GPT-4 language model gives limited quality medical answers in study

Dive Brief:

  • The successor to ChatGPT delivers answers that agree with health guideline recommendations 60% of the time, but gives low- to moderate-quality information, according to a study published in the Journal of Medical Internet Research
  • Researchers asked the text-generating artificial intelligence program questions on guideline recommendations for five conditions.

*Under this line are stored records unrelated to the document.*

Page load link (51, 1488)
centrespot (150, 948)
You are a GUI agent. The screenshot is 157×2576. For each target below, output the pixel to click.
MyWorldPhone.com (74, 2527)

The GPT-4 AI gave responses that matched 15 of the 25 recommendations.
  • Based on the analysis, the researchers concluded that the AI technology provides medical information of similar quality to what is available online and that responses will improve if training datasets are limited to peer-reviewed studies.

Dive Insight:

The ability of generative AI models such as ChatGPT and its successor GPT-4 to interpret and respond to questions is driving interest in using the technologies to provide medical information and help diagnose disease. 

To understand the strengths and limitations of the models, researchers asked GPT-4 25 questions based on the guidelines for five diseases — gallstone disease, pancreatitis, liver cirrhosis, pancreatic cancer and hepatocellular carcinoma — and assessed the answers it provided using a tool designed to measure the quality of information available online.

The analysis showed the AI provides information of similar quality to the internet. It achieved an Ensuring Quality Information for Patients score of 16 in gallstone disease, compared to a median of 15 in studies of online information. As the researchers state, the similar results can be explained by the fact that GPT-4 is trained on information online.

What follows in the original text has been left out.